=== Section Start ===

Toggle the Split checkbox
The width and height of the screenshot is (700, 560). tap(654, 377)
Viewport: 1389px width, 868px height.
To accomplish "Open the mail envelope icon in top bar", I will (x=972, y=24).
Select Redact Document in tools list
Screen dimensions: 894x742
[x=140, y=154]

=== Section End ===

## YOUR TASK
Copy out the records above without altering anything.

## RESULT
Toggle the Split checkbox
The width and height of the screenshot is (700, 560). tap(654, 377)
Viewport: 1389px width, 868px height.
To accomplish "Open the mail envelope icon in top bar", I will (x=972, y=24).
Select Redact Document in tools list
Screen dimensions: 894x742
[x=140, y=154]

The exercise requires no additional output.